Before handing down the sentence, L.A. County Superior Court Judge Stephen A. Marcus spoke directly to John Lenzie Creech, the defendant, saying his actions had been "egregious, heartless, callous."
"Frankly," the judge said, "you're a cold and cruel person."
A downtown Los Angeles jury rejected prosecution arguments that Creech murdered Gavin Smith after catching him in a romantic tryst with Creech's wife, but the panel in July convicted him instead of voluntary manslaughter.
After Smith disappeared on May 1, 2012, authorities searched for clues at the spots he'd last been spotted, and the Fox executive's family offered a $20,000 reward. By the next spring _ as speculation started to shape into painful reality _ sheriff's investigators confirmed that Smith had likely been murdered and named a person of interest: Creech. They'd found Smith's missing Mercedes-Benz stained with dried blood and parked inside a Simi Valley storage locker tied to Creech. But still, no body.

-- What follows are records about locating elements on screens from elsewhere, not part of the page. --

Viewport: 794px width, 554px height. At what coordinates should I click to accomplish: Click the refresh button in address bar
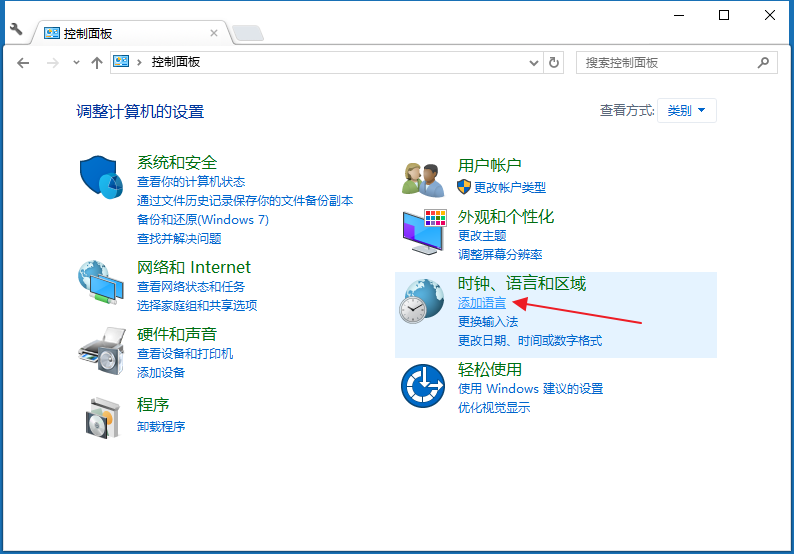coord(555,62)
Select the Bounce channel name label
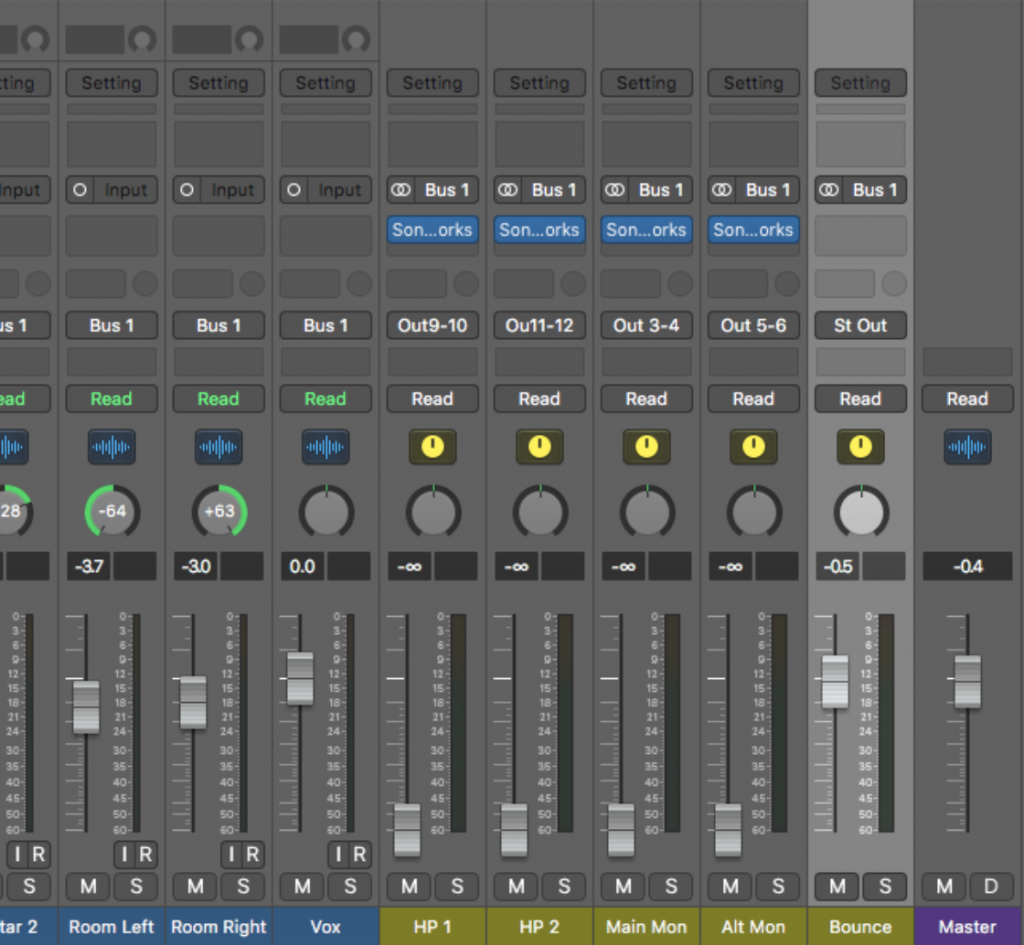The height and width of the screenshot is (945, 1024). [860, 927]
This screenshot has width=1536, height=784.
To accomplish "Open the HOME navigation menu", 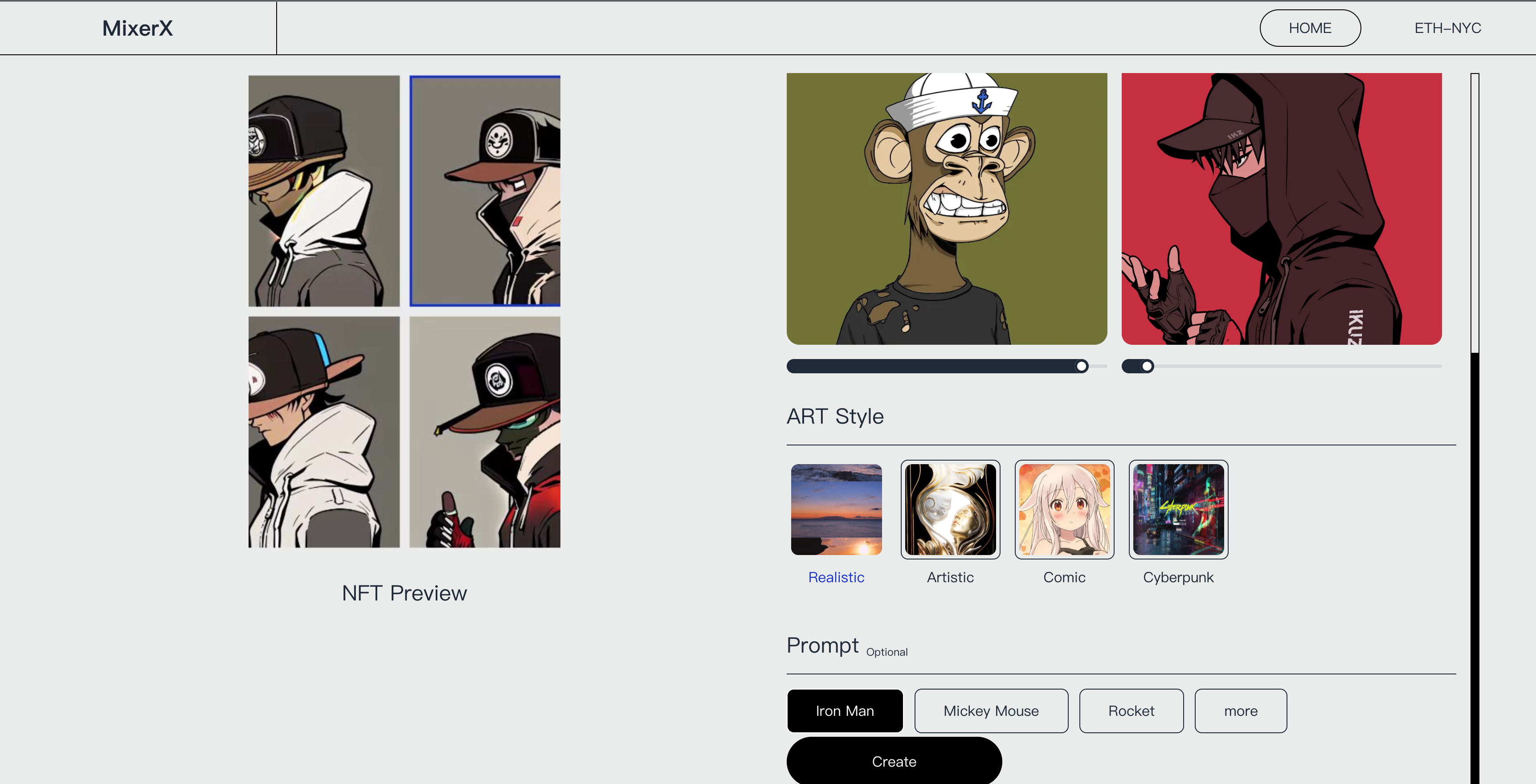I will point(1310,27).
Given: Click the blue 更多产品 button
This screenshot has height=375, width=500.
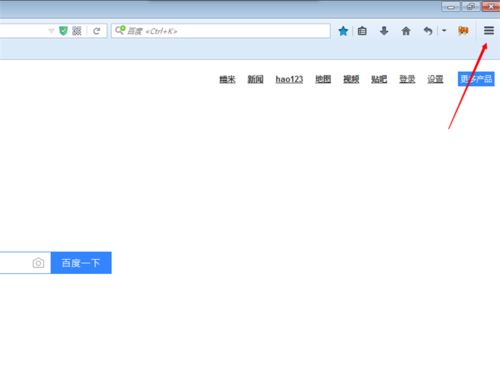Looking at the screenshot, I should [476, 79].
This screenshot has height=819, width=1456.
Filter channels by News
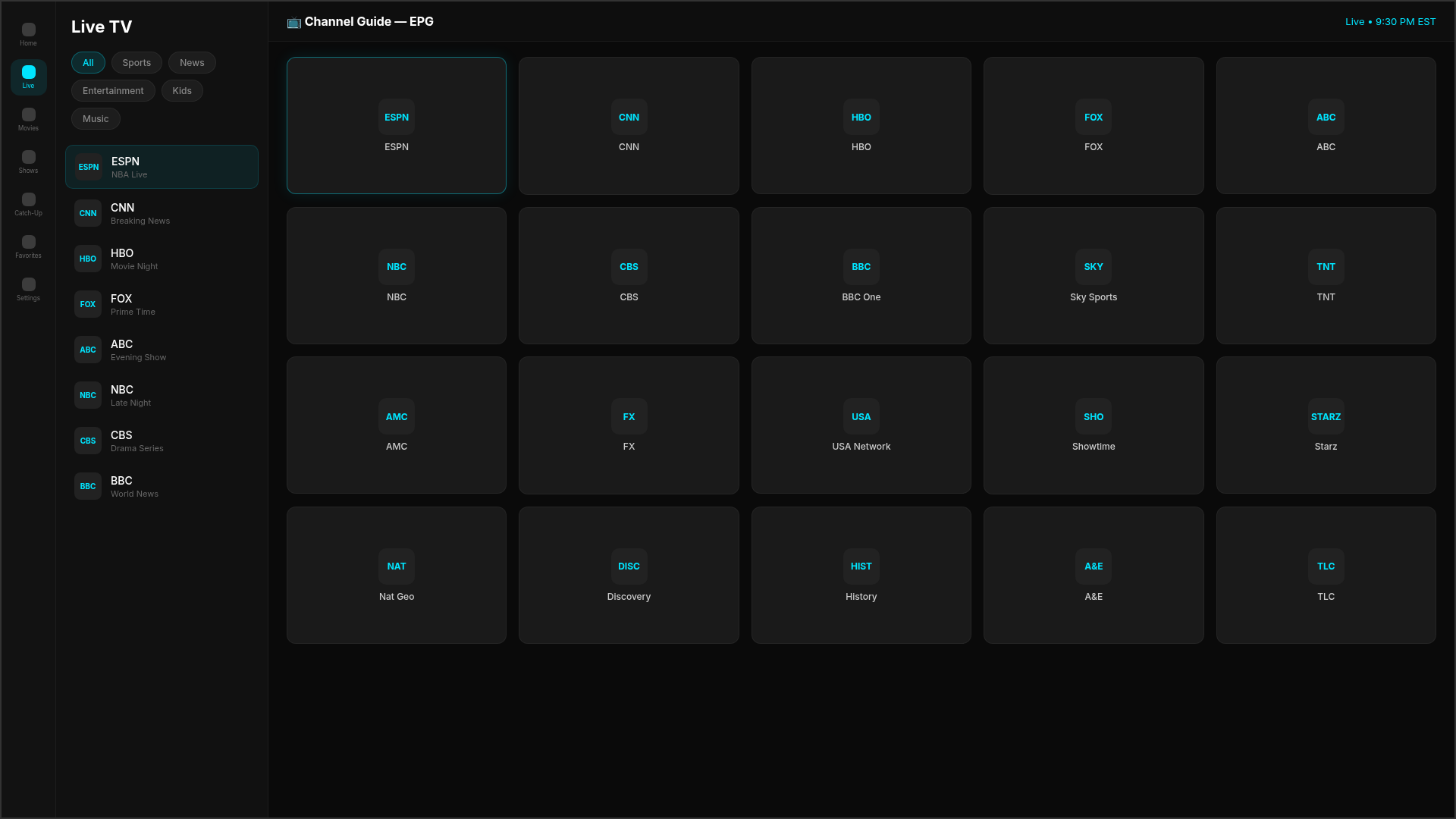point(192,63)
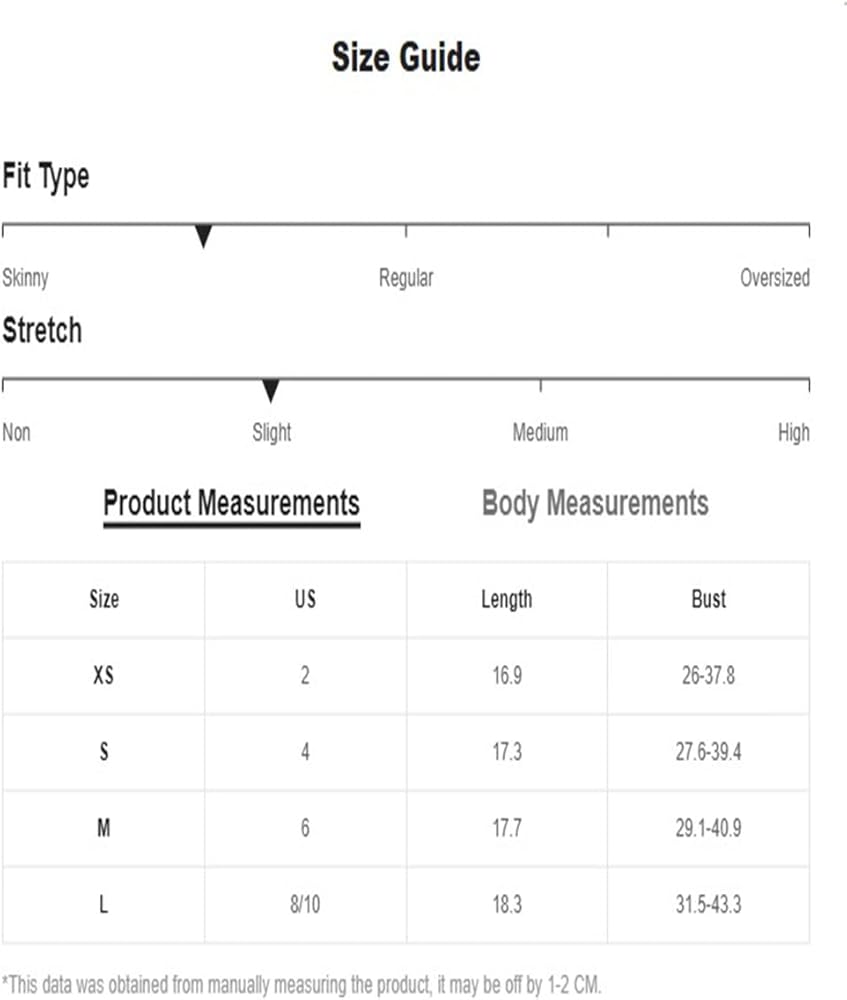The image size is (847, 1000).
Task: Select the M size row label
Action: click(x=104, y=829)
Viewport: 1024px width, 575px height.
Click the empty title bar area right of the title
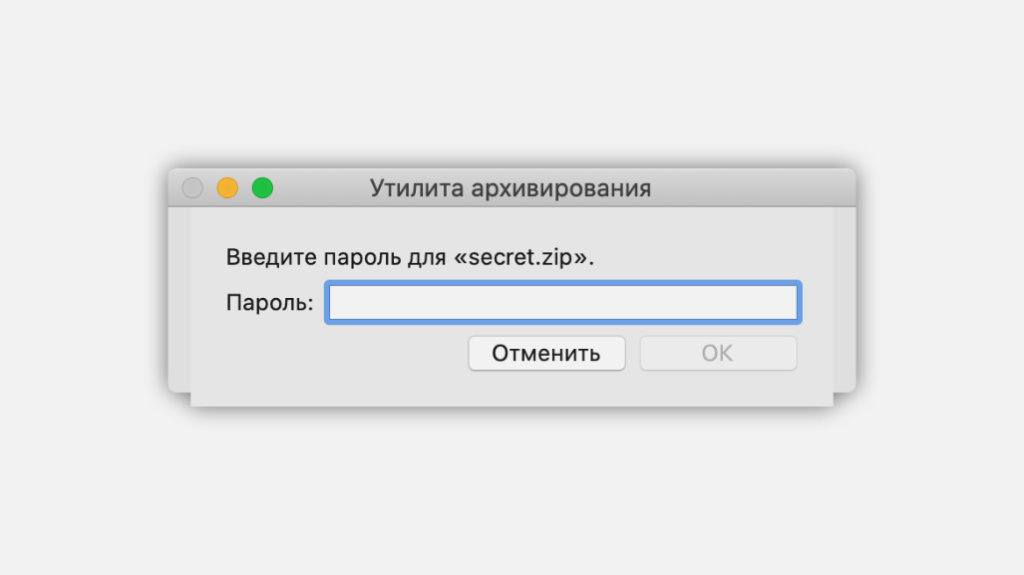[x=750, y=188]
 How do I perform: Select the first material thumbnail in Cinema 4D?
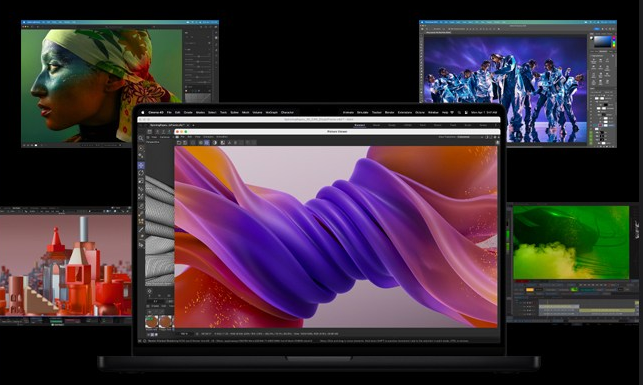coord(151,321)
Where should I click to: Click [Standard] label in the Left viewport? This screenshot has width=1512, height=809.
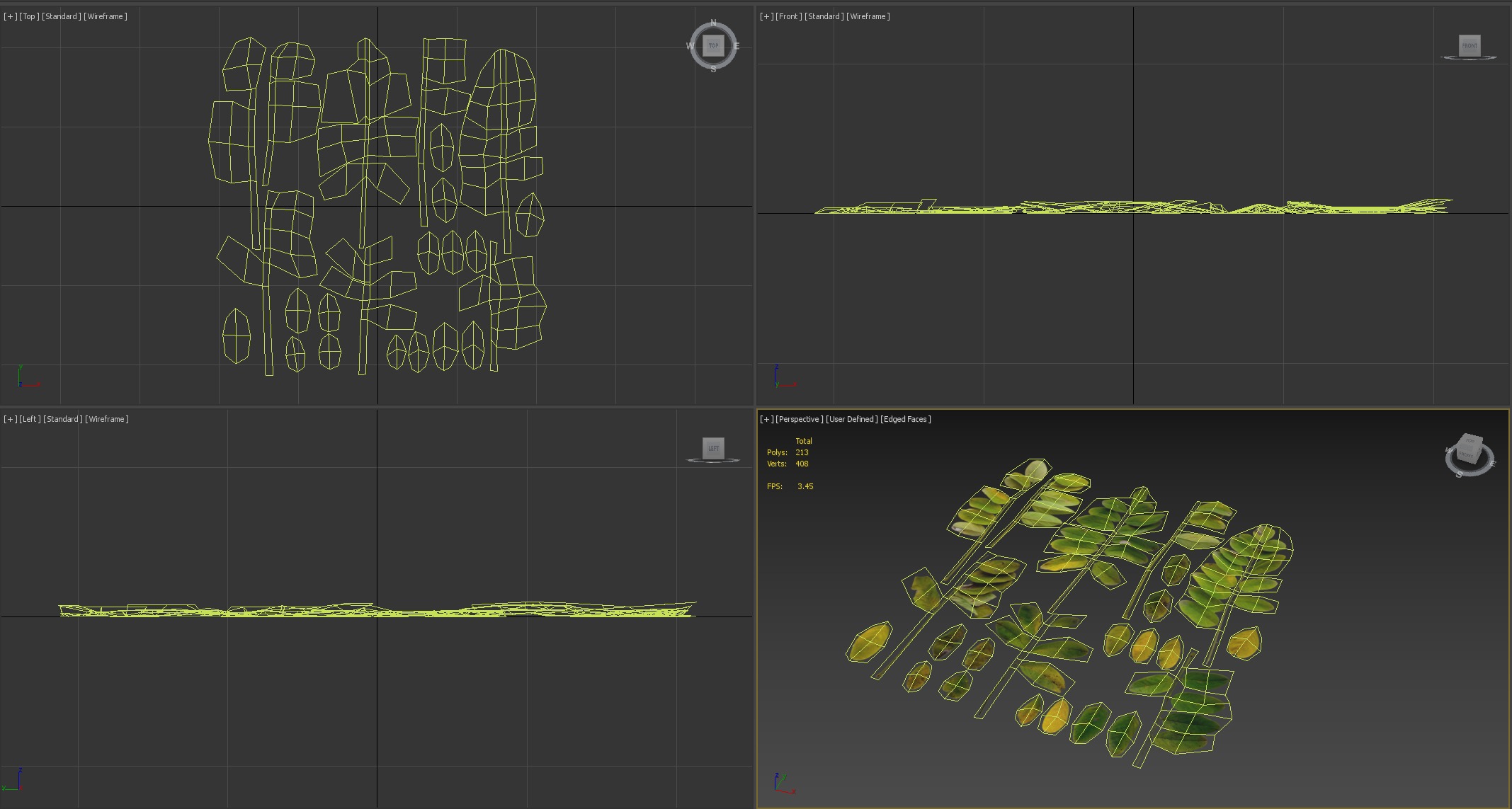(62, 419)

A few days before Halloween in 2014, a man hiking in the desert near Palmdale stumbled upon a shallow grave. The bones and skull _ still covered with a clump of hair _ belonged to Smith, the coroner confirmed.
At Creech's trial this summer, Deputy District Attorney Bobby Grace argued that the drug dealer had killed Smith after catching him in the passenger seat of his car with Creech's wife, Chandrika Cade. Smith and Cade met at a drug rehab facility in 2008, the prosecutor said, and began an on-and-off affair that year.
The night of the killing, Grace said, Creech used an iPhone app to pinpoint Cade's location in West Hills, where she'd met up with Smith at a secret spot. Creech then sneaked up on them and committed "an act of almost stunning brutality," the prosecutor told jurors. The defendant, Grace said, beat Smith to death with his bare fists. Cade _ who was granted immunity from an accessory-after-the-fact charge by prosecutors in exchange for her testimony _ fled the scene.
At trial, Deputy Public Defender Irene Nunez told jurors that although her client had a previous conviction for selling drugs, he hadn't given up his right to defend himself. Creech, she said, had acted in self-defense after Smith choked him, gouged at his eyes and threatened him with a tool resembling a hammer and an ice pick. Creech testified that Smith had punched him in the face.
"I defended myself," Creech told jurors, adding that he'd left the scene but returned soon afterward to find Smith slumped backward in the car. Creech said he frantically checked Smith's neck for a pulse and it dawned on him that he was likely dead.
"How did you know he wasn't just unconscious?" the prosecutor asked. "Are you a doctor?"
"No," Creech responded.
The prosecutor shot back: "So you just took it upon yourself to pronounce him dead?"
"If there was any chance of him being alive," Creech said, "I would've taken him to the hospital."
Creech later testified that he'd said a little prayer for Smith while burying his body in the desert.
In finding Creech guilty of voluntary manslaughter, jurors found him not guilty of first- and second-degree murder _ more serious charges that could've earned Creech a life-behind-bars sentence.